Transparence des fonds politiques au Sénégal : Sonko et Diomaye face aux critiques

Le Premier ministre Ousmane Sonko a récemment pris une position claire et sans ambiguïté concernant l’utilisation des fonds politiques au Sénégal, une question qui suscite depuis longtemps des débats houleux dans l’opinion publique. Lors d’une prise de parole publique, il n’a pas hésité à corriger publiquement le chef de l’État, Bassirou Diomaye Faye, sur la gestion de ces enveloppes controversées.

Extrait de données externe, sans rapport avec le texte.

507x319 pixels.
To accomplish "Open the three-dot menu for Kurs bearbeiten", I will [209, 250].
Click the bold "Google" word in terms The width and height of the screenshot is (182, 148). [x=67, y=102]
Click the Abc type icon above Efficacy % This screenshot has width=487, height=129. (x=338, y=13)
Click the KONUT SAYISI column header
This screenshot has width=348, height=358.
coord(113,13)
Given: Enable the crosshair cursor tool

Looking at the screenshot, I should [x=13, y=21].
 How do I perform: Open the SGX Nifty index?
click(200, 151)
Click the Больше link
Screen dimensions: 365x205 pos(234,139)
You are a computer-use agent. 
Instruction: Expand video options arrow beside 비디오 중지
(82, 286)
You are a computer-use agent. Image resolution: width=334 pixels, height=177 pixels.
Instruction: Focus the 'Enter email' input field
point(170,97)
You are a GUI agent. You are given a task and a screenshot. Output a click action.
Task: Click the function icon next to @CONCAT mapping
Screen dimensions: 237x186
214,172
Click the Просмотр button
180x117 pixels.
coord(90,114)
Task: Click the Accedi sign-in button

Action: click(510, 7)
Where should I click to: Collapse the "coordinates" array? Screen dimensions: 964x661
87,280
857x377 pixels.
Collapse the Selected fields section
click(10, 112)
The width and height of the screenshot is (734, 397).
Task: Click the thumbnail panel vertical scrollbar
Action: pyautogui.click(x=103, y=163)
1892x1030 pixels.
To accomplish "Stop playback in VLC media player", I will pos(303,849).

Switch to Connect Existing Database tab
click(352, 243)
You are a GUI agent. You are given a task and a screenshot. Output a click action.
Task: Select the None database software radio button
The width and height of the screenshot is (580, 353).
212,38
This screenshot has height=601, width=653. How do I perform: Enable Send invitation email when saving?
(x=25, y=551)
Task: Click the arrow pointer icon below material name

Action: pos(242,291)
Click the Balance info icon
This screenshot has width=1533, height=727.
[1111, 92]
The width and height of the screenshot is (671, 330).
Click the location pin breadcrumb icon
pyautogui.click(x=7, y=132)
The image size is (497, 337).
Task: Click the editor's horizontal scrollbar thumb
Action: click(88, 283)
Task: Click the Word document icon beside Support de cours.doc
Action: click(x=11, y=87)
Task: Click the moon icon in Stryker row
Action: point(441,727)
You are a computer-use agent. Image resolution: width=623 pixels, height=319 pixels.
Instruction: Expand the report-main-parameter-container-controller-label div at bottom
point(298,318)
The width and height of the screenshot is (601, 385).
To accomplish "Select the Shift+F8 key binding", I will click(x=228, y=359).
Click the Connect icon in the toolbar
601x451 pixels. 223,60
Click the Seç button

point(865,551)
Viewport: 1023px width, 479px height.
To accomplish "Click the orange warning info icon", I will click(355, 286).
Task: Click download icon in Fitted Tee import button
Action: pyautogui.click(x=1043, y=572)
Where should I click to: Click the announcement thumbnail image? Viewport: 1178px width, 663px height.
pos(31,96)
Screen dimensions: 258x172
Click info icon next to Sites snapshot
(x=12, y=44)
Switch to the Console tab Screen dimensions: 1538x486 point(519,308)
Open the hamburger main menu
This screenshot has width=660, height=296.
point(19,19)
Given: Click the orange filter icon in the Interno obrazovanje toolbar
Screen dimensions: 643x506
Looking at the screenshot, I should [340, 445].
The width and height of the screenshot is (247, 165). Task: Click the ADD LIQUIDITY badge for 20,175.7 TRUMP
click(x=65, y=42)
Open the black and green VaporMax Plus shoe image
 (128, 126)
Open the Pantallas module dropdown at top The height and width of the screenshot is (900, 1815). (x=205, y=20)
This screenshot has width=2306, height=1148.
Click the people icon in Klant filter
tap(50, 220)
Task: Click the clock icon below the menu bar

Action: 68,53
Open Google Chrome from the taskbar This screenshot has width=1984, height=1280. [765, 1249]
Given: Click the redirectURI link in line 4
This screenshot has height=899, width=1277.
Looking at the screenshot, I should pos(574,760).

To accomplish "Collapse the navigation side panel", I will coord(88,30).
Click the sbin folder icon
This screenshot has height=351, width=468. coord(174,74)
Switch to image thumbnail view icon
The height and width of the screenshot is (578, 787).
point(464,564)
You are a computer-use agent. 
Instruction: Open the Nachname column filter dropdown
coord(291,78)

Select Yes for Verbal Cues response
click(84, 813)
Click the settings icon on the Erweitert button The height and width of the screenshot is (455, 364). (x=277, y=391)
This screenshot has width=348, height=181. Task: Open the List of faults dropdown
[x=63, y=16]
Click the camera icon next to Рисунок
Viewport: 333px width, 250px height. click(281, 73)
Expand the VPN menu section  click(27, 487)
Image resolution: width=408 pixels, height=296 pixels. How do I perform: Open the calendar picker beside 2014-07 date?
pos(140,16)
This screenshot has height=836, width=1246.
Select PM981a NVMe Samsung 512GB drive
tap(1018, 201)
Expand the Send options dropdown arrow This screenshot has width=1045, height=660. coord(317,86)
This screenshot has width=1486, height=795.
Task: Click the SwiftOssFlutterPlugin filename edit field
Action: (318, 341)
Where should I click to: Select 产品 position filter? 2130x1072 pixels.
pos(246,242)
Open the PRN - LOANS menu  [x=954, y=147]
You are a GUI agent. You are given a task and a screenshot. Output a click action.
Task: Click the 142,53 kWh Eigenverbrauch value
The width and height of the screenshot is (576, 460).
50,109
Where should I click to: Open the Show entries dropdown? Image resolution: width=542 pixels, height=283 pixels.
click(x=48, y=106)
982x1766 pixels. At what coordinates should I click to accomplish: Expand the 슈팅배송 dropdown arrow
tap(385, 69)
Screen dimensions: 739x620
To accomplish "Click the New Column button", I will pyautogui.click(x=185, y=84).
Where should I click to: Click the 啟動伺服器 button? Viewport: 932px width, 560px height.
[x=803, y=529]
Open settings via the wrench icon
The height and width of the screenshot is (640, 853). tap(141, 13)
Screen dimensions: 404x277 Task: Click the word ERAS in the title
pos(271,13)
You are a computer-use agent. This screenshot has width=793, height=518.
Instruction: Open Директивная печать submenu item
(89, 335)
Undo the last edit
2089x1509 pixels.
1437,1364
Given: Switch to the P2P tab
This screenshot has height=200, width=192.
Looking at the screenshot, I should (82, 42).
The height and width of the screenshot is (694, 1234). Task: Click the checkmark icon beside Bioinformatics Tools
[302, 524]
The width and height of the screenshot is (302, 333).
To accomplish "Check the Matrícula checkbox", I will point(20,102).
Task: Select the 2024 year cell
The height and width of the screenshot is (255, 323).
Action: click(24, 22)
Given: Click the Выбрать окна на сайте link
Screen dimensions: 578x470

«Je ne partage pas l’avis du Président sur ce dossier. Selon moi, il s’est trompé et je lui demande instamment de revenir sur sa décision», a-t-il déclaré avec fermeté. Sonko a rappelé que l’engagement initial de leur coalition politique était de mettre fin aux caisses noires, ces réserves financières opaques où l’argent des contribuables sénégalais est géré sans aucun contrôle démocratique. «L’objectif n’était pas de supprimer ces fonds, mais d’en finir avec leur utilisation arbitraire et non transparente», a-t-il précisé.

Le chef du gouvernement a révélé que la Primature dispose d’un budget de 1,77 milliard de FCFA alloué aux fonds politiques. Il a immédiatement précisé que ces ressources ne doivent plus servir d’outils électoraux ou de leviers pour enrichir certains militants ou responsables politiques. Pour Sonko, la priorité absolue reste la transparence financière et un contrôle parlementaire rigoureux, inspiré des meilleures pratiques internationales comme le modèle français.

une réforme pour plus de clarté dans la gestion des fonds publics

Face à l’opacité qui entoure ces enveloppes, Ousmane Sonko propose une refonte complète du système. Bien qu’il admette que certains budgets, notamment ceux liés à la défense nationale, ne peuvent être divulgués publiquement pour des raisons de sécurité, il suggère la création d’une commission parlementaire restreinte. Cette instance aurait pour mission de vérifier que les fonds alloués sont bien utilisés conformément à leur destination initiale.

Pour concrétiser cette volonté de transparence, il a annoncé l’abandon définitif de l’argent liquide au profit des virements bancaires et des chèques. «Ce n’est pas une question d’argent, mais de principes. Les fonds politiques seront maintenus, voire augmentés si nécessaire. En revanche, leur gestion doit être irréprochable et soumise à un contrôle strict», a-t-il affirmé sous les applaudissements nourris des députés présents.

Cette déclaration marque une étape importante dans la politique de moralisation de la gestion publique au Sénégal. Elle reflète également une dynamique de collaboration, mais aussi de tension, entre les différentes branches du pouvoir exécutif, illustrant les défis auxquels le pays doit faire face pour instaurer une gouvernance plus transparente et responsable.